Olivia Le Poidevin

[ジュネーブ 26日 ロイター] - 米民泊仲介大手エアビーアンドビーや旅行サイトのエクスペディアなど150社以上の企業が、国連が違法と見なすイスラエルのヨルダン川西岸入植地で事業活動を行っていることが、国連人権高等弁務官事務所(OHCHR)が26日公表した報告書で分かった。

企業リストは2023年の前回更新時から68社が新たに追加され、計158社となった。

今回追加されたドイツのセメント大手ハイデルベルク・マテリアルズは異議を唱え、パレスチナ自治区でもはや活動していないとロイターに述べた。

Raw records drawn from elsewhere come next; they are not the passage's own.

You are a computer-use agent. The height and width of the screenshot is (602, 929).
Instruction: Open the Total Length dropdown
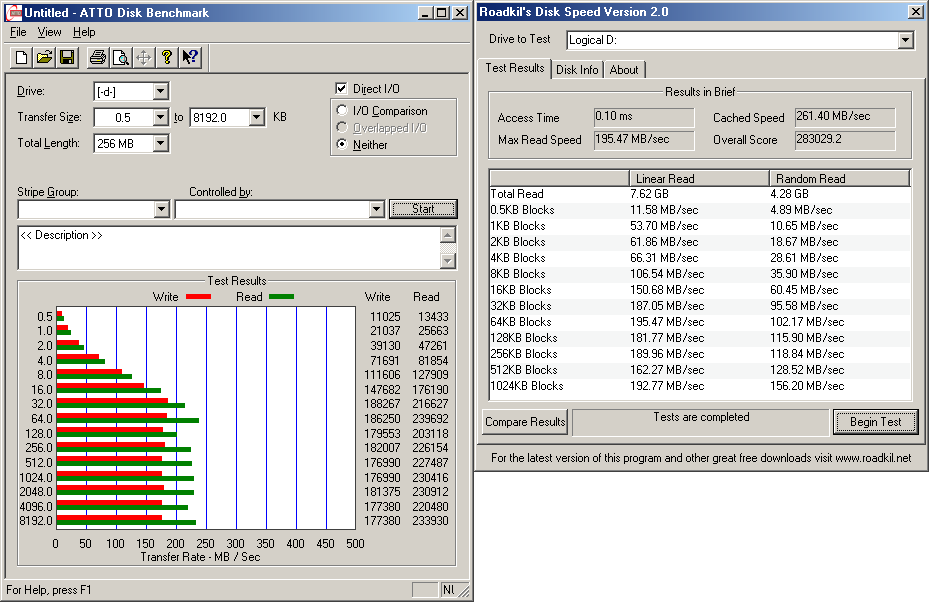160,144
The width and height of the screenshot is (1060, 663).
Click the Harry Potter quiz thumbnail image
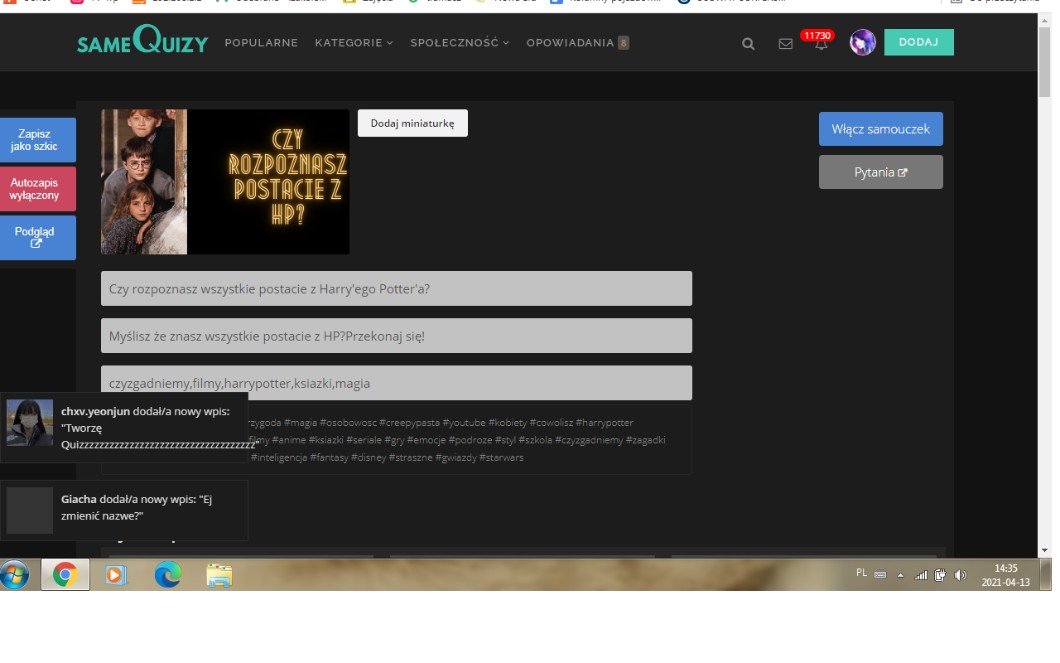pyautogui.click(x=225, y=181)
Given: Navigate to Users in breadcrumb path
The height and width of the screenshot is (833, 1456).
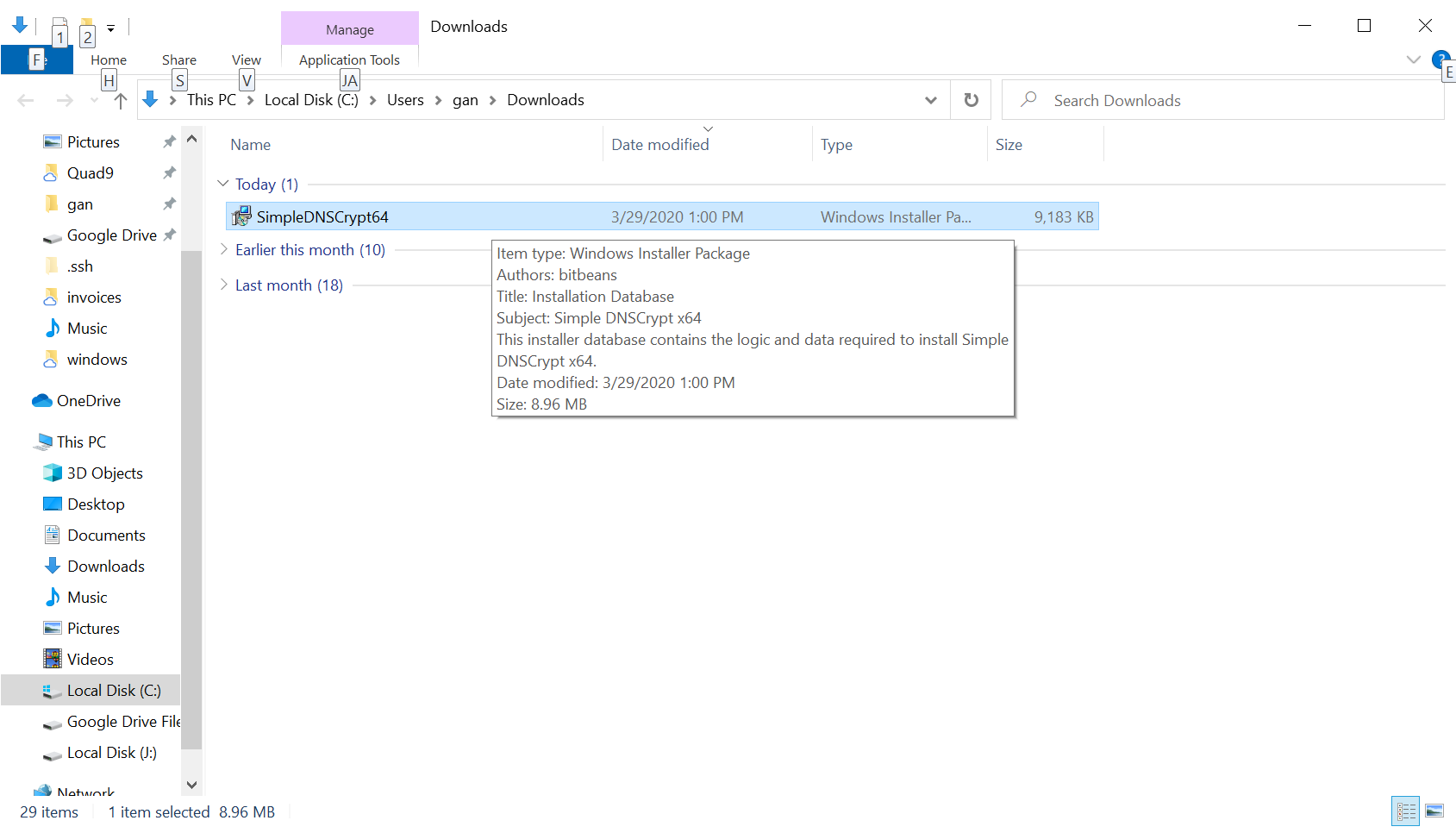Looking at the screenshot, I should tap(405, 100).
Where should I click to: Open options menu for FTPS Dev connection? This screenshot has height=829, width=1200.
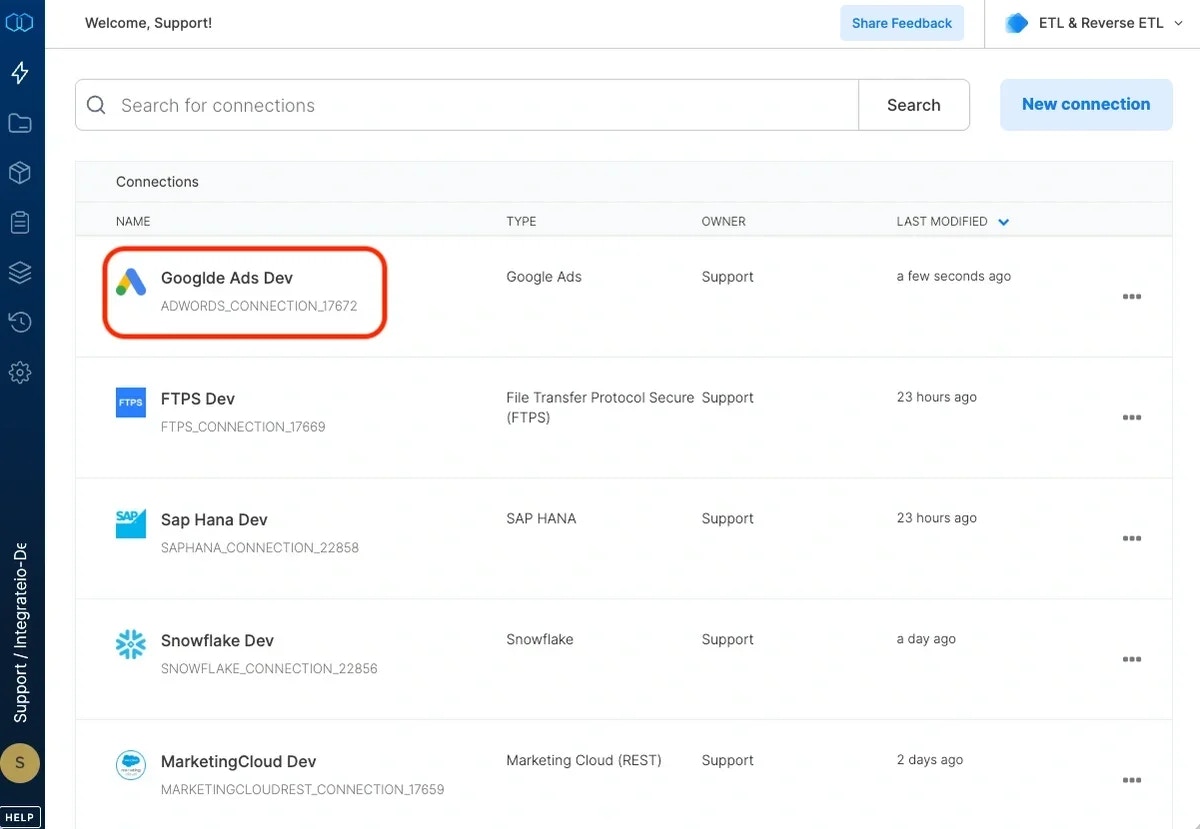(x=1131, y=417)
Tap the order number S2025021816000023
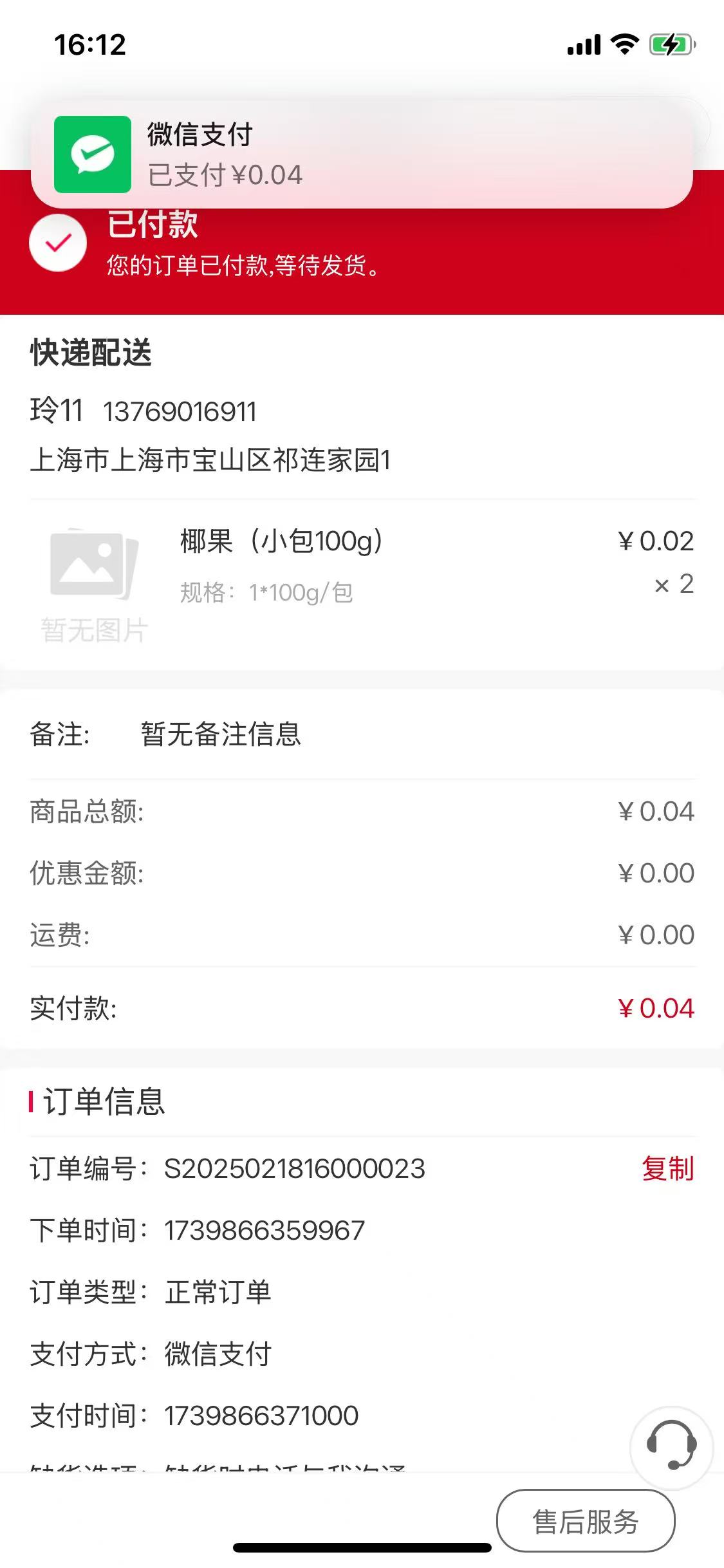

掲載企業の大半はイスラエルに拠点を置くが、米国、ドイツ企業のほか、カナダ、中国、フランスに上場されている国際企業も含まれ、建設、不動産、鉱業などが中心となっている。

イスラエルのジュネーブ国際機関代表部は声明で「紛争地域での企業活動を国際法で一般的に禁止する規定はない」とし、報告書は「不正行為を行っていない企業に対するブラックリストとして機能することが目的だ」と反発した。

報告書は「企業が人権に悪影響を引き起こした、あるいは助長したと認識した場合、是正措置を講じたり、適切な手続きを通じて是正に協力したりすべきだ」と指摘。また、企業が人権侵害に加担しないよう国家が行動すべきとした。